Technology is as old as the human race and it is the foundation for how we as humans change, alter, or modify our natural world to satisfy many of our needs and wants (ITEA/ITEEA, 2000/2002/2007).

Technology’s roots as a discipline began over two and a third million years ago when our ancestors created stone tools that were used to kill and butcher animals for food and clothing (Leakey, 2012). For the first time in human prehistory, there is evidence that the toolmakers had a mental template of what they wanted to produce—that they were intentionally imposing its shape on the raw material they used. The implement that suggests this is the so-called hand-axe, a teardrop-shaped tool that required remarkable skill and patience to make. During this formative period in history, humans developed abilities that enabled them to become right-handed or left-handed. In working with their hands, prehistoric humans have provided historians with archeological artifacts that have documented the evolution of technology through periods in time by referring to them as the Stone Age, the Copper and Bronze Age, and the Iron Age. With the development of the alphabet (around the 27th century BC) and the base 10 numbering system (around 3000 BC), humans created the basis for languages and mathematics. Across the millennia, thousands of inventions and innovations stand out as significant to the development of the human race. Some of these were: the creation and manipulation of fire, the plow (about 8000 BC), the wheel (about 4000 BC), the abacus (2nd century BC), the clock (approximately 4000 BC), the bow and arrow (about 16,000 BC) and the crossbow (approximately 6th century BC), the compass (between the 2nd century BC and 1st century AD), gunpowder (9th century AD), papermaking (105 AD), and the moveable type printing press (around 1040 AD in China and about 1440 AD in Germany).

In the remaining half of the last millennium, humans in many parts of the world refined agriculture to a point where food and fiber are relatively plentiful. During the Renaissance period (14th to 17th centuries), cultural rebirth took place and yet many new technological ideas and innovations were made (mass

1 production of books, da Vinci’s flying machine and the establishment of the laws of linear perspective by Brunelleschi to mention a few). During that same time the Age of Exploration was taking place. Explorers, such as Zheng He, Columbus, Cook, da Gama, Magellan, and others traversed the world in hopes of finding new land, treasures, and cultures.

The Industrial Revolution began in England in the mid-18th century and was fueled by coal mining. The invention of the steam engine allowed steamboats and the locomotives to transport people and goods more quickly. By the mid-19th century the Industrial Revolution had spread to North America and Continental Europe, and since then it has spread to most of the rest of the world. The Industrial Revolution is defined by mass production, broadcasting, the rise of the nation state, electric power, modern medicine, and running water. While burning of fossil fuels has contributed to global warming and economic growth to ecological damage, the quality of human life has increased dramatically. Life expectancy today worldwide is more than twice as high as it was when the Industrial Revolution began.

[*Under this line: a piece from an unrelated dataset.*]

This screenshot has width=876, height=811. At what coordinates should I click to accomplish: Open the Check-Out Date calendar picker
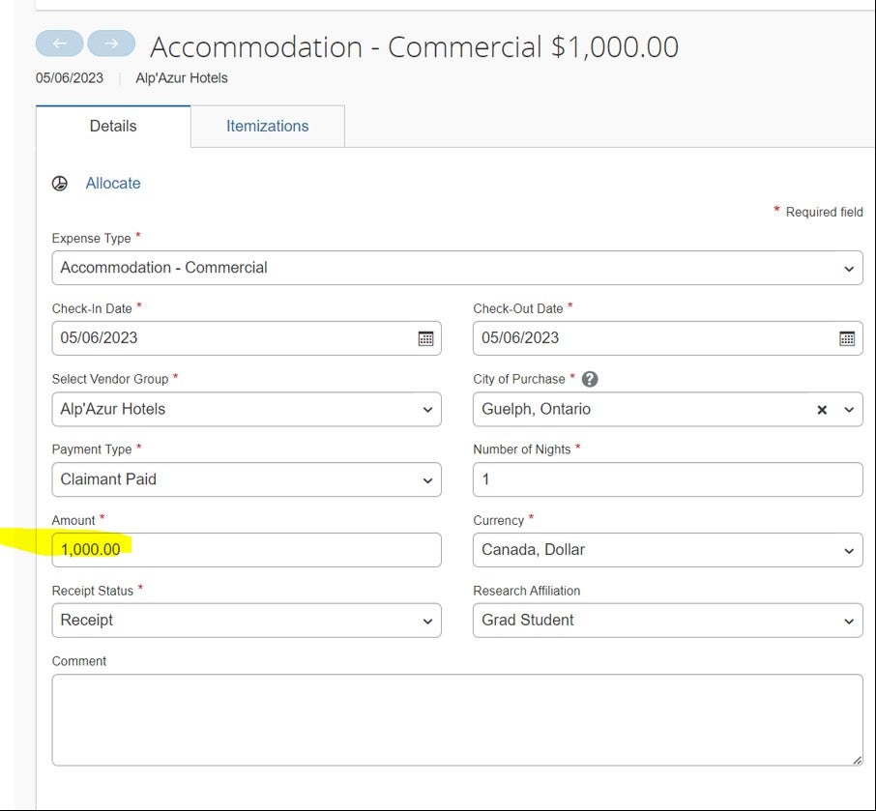pyautogui.click(x=847, y=338)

In the 20th and 21st centuries, technology has escalated at an exponential rate. Some would refer to this period as the Information Age. While information or digital technologies hold a significant place in the overall spectrum of technology, they are not considered to be the totality of technology. Advances in medical technologies, agricultural and biotechnologies, energy and power technologies, transportation technologies, information and communication technologies, manufacturing technologies, and communication technologies, have all been responsible for the technological world that we all live in today. The development of technology has helped satisfy our basic needs and wants. A human need, or the object of a human need, is something people must have in order to live a good life. On the other hand, a want, or the object of a want, is something one desires to have, whether or not one needs it. These basic human needs and wants drive technology to help us to improve our health; to grow and process food and fiber better; to harness and use energy more efficiently; to communicate more effectively; to process data faster and accurately; to move people and things easier; to make products to enhance our lives; and to build structures that provide shelter and comfort (Dugger, 2011). When comparing this description with some related disciplines—science is the study of the natural world; mathematics deals with patterns and relationships; and engineering is involved with design under constraint. In simple terms, science deals with “what is” in the natural world while technology deals with “what can be” in the invented and innovated world. We all need to know that: technology is our content—what we teach. While technology education is the school subject that teaches about technology—to whom, where, when, why, and how we teach.

Unfortunately, a majority of people in the misunderstand technology today as documented by two International Technology Education Association (ITEA) Gallup Polls conducted in 2001 and 2004 (Rose et al, 2001 & 2004). In both polls, about two-thirds (68% in 2004 and 67% in 2001) of those surveyed in the United States responded to an open-ended question about “What is technology” and gave a very narrow answer of technology as being “computers” or the “Internet.” Furthermore, a majority (62% in 2004 and 59% in 2001) of respondents stated that technology was the same as science. However, it was encouraging in the two polls to find out that almost all (98% in 2004 and 97% in 2001) of the respondents thought that technology should be included in the school curriculum as an area of study.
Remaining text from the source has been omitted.